Instructions for the task:
Output exactly the lines below, starting with the line that has "Task: Click the 0x0 literal in transferFrom" and going on through the line that has "Given: Open the home overview page", both included, and no other lines.

[Dataset excerpts]
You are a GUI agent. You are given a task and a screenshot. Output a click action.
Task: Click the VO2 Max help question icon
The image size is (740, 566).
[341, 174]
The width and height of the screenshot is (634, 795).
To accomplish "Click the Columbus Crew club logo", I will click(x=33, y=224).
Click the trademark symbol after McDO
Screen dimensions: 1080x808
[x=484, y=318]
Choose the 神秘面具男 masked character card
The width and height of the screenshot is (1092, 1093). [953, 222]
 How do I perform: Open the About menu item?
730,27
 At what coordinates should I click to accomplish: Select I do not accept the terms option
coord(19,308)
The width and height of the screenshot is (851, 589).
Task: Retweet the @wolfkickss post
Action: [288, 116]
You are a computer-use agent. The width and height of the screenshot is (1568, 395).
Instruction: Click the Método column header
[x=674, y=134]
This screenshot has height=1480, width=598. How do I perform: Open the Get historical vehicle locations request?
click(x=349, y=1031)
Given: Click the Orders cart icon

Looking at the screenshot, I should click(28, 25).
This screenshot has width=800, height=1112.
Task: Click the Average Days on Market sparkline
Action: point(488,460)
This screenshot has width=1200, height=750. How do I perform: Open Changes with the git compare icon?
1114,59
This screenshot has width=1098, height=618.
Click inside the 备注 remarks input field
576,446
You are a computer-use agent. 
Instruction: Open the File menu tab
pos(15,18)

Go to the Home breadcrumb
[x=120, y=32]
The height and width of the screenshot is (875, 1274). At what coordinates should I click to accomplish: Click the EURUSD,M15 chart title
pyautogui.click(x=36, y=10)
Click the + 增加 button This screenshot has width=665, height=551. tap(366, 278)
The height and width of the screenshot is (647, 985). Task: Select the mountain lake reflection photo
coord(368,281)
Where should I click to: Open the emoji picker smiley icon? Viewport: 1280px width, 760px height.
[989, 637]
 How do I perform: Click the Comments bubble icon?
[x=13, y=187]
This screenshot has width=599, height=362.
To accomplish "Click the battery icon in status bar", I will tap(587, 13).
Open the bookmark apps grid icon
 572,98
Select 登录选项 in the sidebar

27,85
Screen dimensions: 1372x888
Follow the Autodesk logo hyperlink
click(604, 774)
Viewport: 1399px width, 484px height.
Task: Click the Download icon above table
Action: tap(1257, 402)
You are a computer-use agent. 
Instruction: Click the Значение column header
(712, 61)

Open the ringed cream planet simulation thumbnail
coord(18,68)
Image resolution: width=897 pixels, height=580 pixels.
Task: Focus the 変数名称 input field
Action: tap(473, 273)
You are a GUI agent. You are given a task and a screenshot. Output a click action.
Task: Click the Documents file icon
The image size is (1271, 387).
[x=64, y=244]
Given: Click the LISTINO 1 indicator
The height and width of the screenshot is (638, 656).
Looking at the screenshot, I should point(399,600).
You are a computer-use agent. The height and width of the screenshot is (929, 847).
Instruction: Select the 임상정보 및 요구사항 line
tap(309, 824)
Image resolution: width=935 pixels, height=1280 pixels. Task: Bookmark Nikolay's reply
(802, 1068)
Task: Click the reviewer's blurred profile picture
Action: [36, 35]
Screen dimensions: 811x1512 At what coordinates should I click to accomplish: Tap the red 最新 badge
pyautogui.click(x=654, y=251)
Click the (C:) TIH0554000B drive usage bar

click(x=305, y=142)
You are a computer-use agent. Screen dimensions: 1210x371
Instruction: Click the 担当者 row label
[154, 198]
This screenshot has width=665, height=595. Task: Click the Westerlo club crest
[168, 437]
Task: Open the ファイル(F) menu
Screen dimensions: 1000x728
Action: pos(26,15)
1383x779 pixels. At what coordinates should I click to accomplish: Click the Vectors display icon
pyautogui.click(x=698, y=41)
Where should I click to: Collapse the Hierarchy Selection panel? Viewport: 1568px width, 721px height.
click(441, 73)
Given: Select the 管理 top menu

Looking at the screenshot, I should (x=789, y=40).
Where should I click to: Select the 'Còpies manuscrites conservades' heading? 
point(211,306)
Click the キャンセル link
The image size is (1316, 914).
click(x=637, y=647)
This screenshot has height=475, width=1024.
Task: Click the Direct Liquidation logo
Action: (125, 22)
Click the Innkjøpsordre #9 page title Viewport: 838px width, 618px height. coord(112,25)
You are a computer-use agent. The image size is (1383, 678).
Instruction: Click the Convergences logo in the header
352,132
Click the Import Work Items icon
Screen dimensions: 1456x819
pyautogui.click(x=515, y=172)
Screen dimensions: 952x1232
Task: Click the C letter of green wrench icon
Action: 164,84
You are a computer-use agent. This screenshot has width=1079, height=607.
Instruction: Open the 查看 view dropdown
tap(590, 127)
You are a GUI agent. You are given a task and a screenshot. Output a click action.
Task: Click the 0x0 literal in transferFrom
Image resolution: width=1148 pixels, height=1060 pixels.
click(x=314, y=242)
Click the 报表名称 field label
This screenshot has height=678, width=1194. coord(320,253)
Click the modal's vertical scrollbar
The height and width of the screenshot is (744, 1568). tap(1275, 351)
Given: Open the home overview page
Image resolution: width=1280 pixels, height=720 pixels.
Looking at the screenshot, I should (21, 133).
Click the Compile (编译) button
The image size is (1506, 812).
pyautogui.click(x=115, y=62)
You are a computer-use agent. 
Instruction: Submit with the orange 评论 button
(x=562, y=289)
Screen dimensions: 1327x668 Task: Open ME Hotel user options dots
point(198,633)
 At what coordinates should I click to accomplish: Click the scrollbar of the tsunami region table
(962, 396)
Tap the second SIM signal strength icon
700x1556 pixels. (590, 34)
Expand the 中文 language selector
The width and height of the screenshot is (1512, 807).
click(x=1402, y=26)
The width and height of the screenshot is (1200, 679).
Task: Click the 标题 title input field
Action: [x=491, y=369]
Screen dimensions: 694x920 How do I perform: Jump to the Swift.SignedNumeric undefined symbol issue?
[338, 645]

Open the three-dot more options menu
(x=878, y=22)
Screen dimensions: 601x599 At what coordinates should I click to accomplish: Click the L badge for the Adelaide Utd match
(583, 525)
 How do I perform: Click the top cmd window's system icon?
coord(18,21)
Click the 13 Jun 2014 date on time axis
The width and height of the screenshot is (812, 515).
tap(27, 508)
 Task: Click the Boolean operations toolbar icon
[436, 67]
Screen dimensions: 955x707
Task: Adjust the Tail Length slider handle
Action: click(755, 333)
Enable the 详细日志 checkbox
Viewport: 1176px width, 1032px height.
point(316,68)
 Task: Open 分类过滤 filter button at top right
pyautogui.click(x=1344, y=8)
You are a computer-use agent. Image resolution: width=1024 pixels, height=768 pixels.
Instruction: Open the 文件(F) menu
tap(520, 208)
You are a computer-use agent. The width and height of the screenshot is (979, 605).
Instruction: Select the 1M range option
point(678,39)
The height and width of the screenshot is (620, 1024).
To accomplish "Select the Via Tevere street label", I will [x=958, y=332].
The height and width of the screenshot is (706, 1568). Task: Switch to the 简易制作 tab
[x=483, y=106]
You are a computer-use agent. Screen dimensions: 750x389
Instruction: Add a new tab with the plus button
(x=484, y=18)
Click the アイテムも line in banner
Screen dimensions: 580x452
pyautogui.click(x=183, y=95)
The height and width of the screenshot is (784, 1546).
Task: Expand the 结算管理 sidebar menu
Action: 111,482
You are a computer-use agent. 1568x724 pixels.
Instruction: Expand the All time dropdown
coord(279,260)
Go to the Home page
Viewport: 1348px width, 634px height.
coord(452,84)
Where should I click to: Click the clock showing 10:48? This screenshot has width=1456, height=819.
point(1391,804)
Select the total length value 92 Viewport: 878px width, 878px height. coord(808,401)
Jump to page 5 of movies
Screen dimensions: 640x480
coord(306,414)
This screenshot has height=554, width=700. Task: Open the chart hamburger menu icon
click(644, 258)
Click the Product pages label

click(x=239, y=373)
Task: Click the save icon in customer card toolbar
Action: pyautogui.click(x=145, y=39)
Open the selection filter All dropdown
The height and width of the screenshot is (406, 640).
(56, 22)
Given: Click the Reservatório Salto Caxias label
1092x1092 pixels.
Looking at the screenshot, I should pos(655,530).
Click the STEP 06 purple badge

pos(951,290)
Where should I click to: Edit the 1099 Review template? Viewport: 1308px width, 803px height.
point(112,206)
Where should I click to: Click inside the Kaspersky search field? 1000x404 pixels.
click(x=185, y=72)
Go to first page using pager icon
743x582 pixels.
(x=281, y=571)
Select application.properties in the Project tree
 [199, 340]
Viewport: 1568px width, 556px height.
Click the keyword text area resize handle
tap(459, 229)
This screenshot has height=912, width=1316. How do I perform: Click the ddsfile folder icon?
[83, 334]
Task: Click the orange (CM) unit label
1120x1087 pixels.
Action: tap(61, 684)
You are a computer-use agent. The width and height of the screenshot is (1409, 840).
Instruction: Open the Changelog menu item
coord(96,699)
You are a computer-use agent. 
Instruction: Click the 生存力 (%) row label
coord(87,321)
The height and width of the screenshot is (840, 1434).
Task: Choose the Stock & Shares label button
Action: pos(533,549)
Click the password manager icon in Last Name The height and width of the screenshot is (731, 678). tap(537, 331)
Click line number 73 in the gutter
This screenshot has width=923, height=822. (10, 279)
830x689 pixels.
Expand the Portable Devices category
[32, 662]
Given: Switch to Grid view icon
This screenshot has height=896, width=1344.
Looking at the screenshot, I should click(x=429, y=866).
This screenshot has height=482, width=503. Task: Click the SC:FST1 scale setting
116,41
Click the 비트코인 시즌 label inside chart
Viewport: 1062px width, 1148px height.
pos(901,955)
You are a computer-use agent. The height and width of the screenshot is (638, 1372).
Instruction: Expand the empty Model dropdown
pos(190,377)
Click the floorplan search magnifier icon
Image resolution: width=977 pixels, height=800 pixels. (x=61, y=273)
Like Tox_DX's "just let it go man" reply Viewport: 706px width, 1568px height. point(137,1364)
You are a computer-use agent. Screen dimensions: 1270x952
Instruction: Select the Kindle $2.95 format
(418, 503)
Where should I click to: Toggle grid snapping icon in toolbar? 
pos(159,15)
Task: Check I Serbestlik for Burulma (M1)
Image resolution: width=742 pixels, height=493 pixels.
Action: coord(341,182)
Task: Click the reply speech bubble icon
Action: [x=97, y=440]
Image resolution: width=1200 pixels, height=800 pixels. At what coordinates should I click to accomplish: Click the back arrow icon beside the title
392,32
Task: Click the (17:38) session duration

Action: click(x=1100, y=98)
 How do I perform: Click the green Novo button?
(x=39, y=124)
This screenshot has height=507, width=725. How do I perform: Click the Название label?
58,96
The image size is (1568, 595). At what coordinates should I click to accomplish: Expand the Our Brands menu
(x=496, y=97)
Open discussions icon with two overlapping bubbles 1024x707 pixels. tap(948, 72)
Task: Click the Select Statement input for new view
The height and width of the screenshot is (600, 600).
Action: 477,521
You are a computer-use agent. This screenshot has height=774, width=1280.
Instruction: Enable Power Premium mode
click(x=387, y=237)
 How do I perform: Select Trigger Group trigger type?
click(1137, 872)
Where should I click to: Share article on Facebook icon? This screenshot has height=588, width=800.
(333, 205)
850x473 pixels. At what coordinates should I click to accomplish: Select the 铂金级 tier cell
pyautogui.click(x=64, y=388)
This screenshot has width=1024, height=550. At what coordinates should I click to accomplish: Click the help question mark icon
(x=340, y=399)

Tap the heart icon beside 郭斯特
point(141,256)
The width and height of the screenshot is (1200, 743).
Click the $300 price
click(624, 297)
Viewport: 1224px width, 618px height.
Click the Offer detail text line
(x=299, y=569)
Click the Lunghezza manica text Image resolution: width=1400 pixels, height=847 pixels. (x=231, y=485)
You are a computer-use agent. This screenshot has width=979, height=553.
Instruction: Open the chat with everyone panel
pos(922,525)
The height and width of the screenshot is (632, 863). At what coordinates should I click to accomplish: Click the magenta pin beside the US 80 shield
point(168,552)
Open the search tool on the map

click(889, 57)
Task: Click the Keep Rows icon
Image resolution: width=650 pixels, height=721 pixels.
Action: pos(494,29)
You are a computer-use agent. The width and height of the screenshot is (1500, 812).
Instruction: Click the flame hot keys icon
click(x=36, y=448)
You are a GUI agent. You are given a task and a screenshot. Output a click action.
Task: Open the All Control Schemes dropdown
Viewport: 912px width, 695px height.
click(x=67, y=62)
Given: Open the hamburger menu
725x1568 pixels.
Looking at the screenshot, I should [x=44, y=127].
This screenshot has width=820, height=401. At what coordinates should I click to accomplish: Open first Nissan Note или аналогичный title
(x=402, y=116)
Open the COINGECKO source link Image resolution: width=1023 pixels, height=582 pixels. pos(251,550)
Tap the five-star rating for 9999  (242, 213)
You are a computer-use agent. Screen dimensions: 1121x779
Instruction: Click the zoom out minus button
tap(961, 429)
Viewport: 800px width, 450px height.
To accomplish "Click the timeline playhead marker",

Written solution:
Task: Click the 0x0 literal in transferFrom
Image resolution: width=1148 pixels, height=1060 pixels.
click(x=314, y=242)
Click the 报表名称 field label
This screenshot has height=678, width=1194. coord(320,253)
Click the modal's vertical scrollbar
The height and width of the screenshot is (744, 1568). tap(1275, 351)
Given: Open the home overview page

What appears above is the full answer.